『神楽坂有情』
万引き禍から体調を崩し、血圧高、睡眠不足でついに下痢まで起こす始末。
19日夕、神楽坂で卓を囲んだは良いが、始まってすぐ変調。
思い当たる節のない腹痛に見舞われ、スタート直後から何度もトイレ駆け込み。
競馬で云うなら5馬身ほどの先行でトップを走っていた。
ゆっくり入っておいで、とメンバーは至って優しい。
有馬記念の好い話でも聞かせてくれるなら何時までも待つよ。治まらなきゃ替わり呼ぶから、と食事タイム。

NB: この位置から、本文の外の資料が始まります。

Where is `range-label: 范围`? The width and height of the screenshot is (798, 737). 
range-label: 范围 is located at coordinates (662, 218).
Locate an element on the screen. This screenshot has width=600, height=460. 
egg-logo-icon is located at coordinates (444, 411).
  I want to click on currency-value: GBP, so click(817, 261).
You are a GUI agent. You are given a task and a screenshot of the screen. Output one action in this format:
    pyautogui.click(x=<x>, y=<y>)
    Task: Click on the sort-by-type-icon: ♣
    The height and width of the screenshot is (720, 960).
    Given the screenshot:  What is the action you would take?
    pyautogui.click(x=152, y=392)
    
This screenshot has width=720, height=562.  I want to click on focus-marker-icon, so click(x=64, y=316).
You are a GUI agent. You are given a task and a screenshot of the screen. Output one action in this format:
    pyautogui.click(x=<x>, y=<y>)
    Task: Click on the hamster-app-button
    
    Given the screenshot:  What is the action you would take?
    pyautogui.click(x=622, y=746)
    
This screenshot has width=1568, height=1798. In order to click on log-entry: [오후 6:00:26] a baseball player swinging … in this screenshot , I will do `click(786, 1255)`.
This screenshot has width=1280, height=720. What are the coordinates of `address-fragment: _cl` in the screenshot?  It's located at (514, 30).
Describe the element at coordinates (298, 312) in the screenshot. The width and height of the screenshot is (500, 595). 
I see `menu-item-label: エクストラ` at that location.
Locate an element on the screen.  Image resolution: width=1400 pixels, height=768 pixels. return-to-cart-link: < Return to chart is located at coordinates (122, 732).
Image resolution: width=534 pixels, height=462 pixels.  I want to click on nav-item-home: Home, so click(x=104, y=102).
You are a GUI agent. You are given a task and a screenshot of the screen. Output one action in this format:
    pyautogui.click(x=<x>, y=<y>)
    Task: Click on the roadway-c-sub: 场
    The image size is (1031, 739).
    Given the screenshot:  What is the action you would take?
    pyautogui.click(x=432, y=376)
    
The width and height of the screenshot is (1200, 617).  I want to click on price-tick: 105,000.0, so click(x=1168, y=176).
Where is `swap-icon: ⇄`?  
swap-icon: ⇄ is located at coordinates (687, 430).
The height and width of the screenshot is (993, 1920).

行ったり来たりで落ち着かぬ半チャンは終わってみれば最下位。
こりゃ、先が思いやられるな、と次の半チャン。
限りなく不吉な予感だったが、どうやら治まった下痢。
祈るような思いで集中。
3位から大逆転のトップへ。
ビハインドからのスタートに負け戦の覚悟もしたが、振り出しに戻り気が楽になった。
この辺りから手も軽くなり快進撃。
4連勝を果たし、終わってみれば一人勝ち。
いくらかって?
賭け麻雀を吹聴するわけにはいかないので、常識の範囲として聞き流して欲しい。
とにかく有馬を前に1円たりとて目の前の善良な知人たちに与える訳にはいかない。
どう逆立ちしたって、博打屋より皆リッチ。
「あのまま下痢と闘っててくれりゃいいものを」
と3人が苦笑。
「でも、これで梶さん有馬できるね」
だと。
いったい、幾ら中山でかかると思ってんだろう、この人たちはと思いながら
「いえいえ、恵まれない博打屋に愛の手をありがとう」
と丁重に礼を云う。
確かにこのところの災厄を考えると、この体調で持ち出しにならなかったことが奇跡的。
「腹痛変じて福痛快?」
と博打屋の心痛を癒してくれた。
その後のセブンイレブンの不誠実には、語るも落ちるが、こうした知人たちの思いやりが何よりの薬だ。
「ところで有馬、なによ?」
当日は浜離宮でトークショー、レースが見られない犬猫写真家の売れっ子、新見敬子さんが云う。
「まだ結論でないよ、でもね、ダイワスカーレットは歴史的名牝だよ」
の博打屋の見解に同意。
神楽坂の夜は師走を迎え人の出も多い。
毘沙門天、今宵すれ違う人、みな酒臭し。
しかし、災難続きの博打屋に、神楽坂のこの夜は少しばかり情のある景色に見えた。